Многим бы хотелось видеть Пушкина. А бабушка моя, Екатерина Ивановна Волкова, видела его. И много говорила мне и брату моему, когда мы были детьми. Говорила об Александре Сергеевиче Пушкине, что это был самый умный человек России. И часто говорила нам о нем. И мне представлялся он красавцем, на белом коне, как наша лошадь Сметанка, и каске с перьями. - А бабушка сказала мне, что нет, он был маленького роста, сгорбленный, курчавый блондин, с голубыми большими глазами, блестящими, будто на них были слезы. Серьезный, никогда не смеялся. Одет был франтом, носил большое кольцо на пальце и смотрел в золотой лорнет[456]. Зачем это, подумал я, маленького роста? Неправда, что бы мне ни говорили. Мой дед, Михаил Емельянович, был огромного роста, и мне хотелось бы, чтоб и Пушкин был такой же и приносил бы мне игрушки. Но мне всегда нравилось, когда бабушка читала мне Пушкина. И я, слушая, сидя на лежанке, думал: а ведь его убили. Как это гадко!

Несказанно я любил слушать бабушку, когда она читала Пушкина. И все как-то было полно им: и вечер, и зимняя дорога, тройка, когда меня взял с собой мой дед в Ярославль, дорога, остановка на постоялом дворе, калачи, поросенок, икра, и месяц, и страшный лес на дороге. И нравился мне Пушкин. Как верно и хорошо он написал про что-то, все самое мое любимое.

▶ **Записи данных**:
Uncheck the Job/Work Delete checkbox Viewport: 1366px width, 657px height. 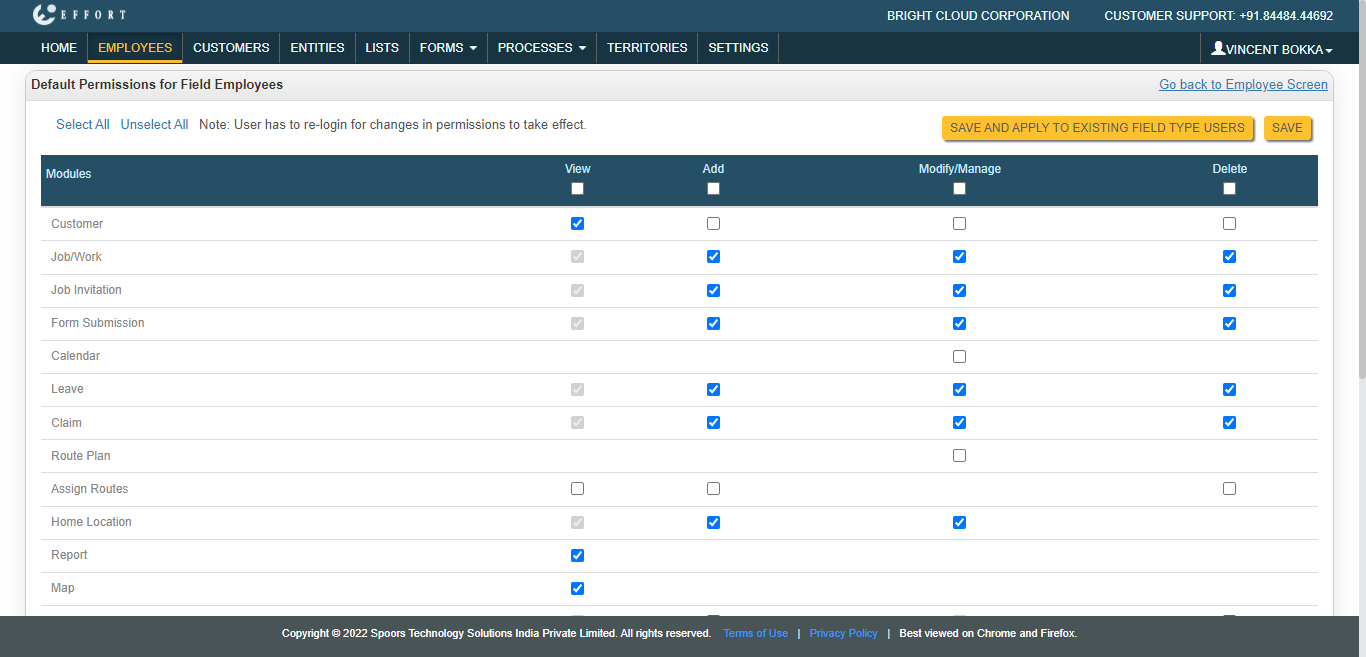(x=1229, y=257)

* * *

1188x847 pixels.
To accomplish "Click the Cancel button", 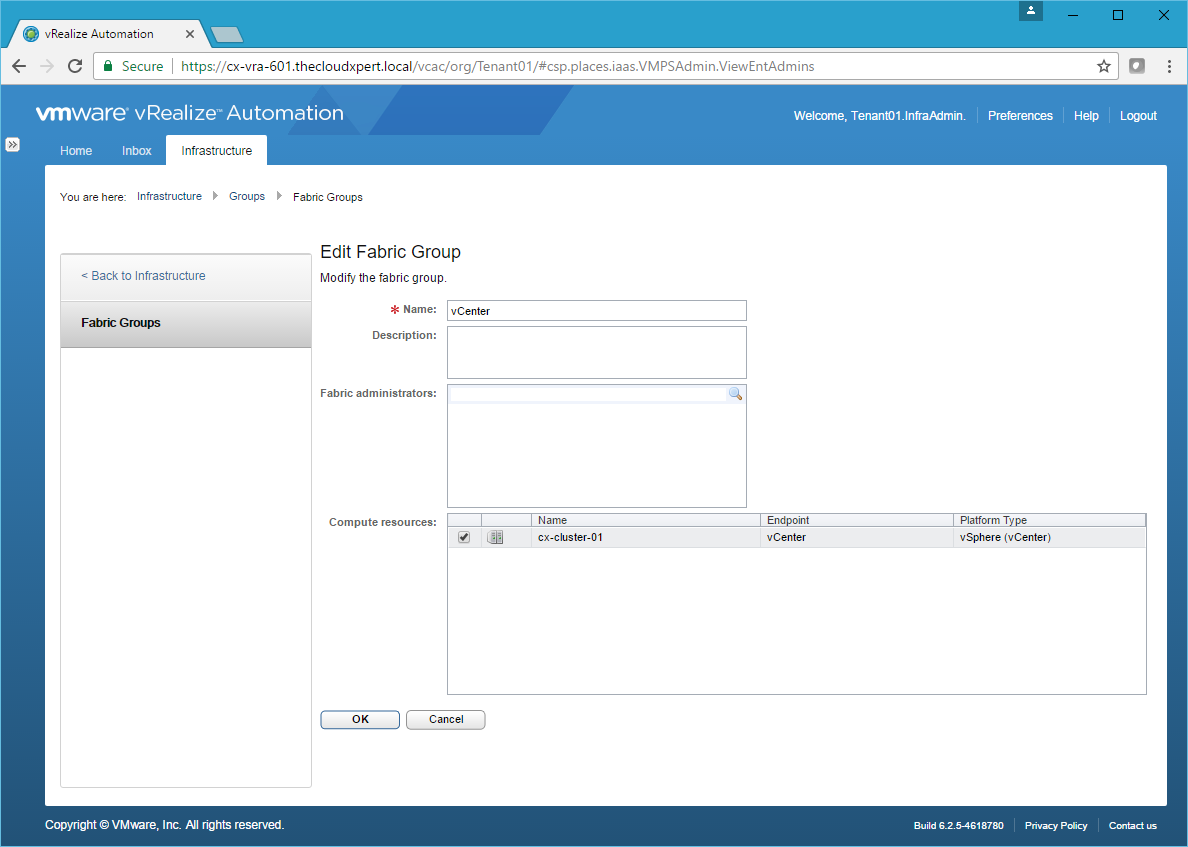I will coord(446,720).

* * *

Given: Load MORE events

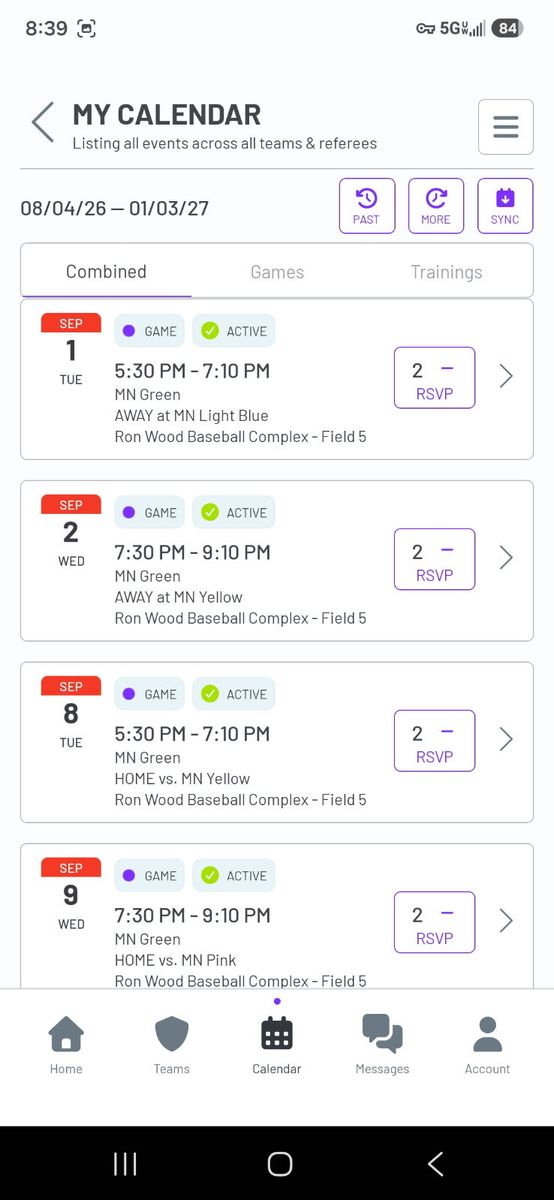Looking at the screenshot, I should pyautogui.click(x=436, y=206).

▶ **Задание**: Сможете дословно переписать весь отрывок о Пушкине, от первого до последнего слова? Листинг здесь никакой роли не играет.

▶ **Правильный результат**:
Многим бы хотелось видеть Пушкина. А бабушка моя, Екатерина Ивановна Волкова, видела его. И много говорила мне и брату моему, когда мы были детьми. Говорила об Александре Сергеевиче Пушкине, что это был самый умный человек России. И часто говорила нам о нем. И мне представлялся он красавцем, на белом коне, как наша лошадь Сметанка, и каске с перьями. - А бабушка сказала мне, что нет, он был маленького роста, сгорбленный, курчавый блондин, с голубыми большими глазами, блестящими, будто на них были слезы. Серьезный, никогда не смеялся. Одет был франтом, носил большое кольцо на пальце и смотрел в золотой лорнет[456]. Зачем это, подумал я, маленького роста? Неправда, что бы мне ни говорили. Мой дед, Михаил Емельянович, был огромного роста, и мне хотелось бы, чтоб и Пушкин был такой же и приносил бы мне игрушки. Но мне всегда нравилось, когда бабушка читала мне Пушкина. И я, слушая, сидя на лежанке, думал: а ведь его убили. Как это гадко!

Несказанно я любил слушать бабушку, когда она читала Пушкина. И все как-то было полно им: и вечер, и зимняя дорога, тройка, когда меня взял с собой мой дед в Ярославль, дорога, остановка на постоялом дворе, калачи, поросенок, икра, и месяц, и страшный лес на дороге. И нравился мне Пушкин. Как верно и хорошо он написал про что-то, все самое мое любимое.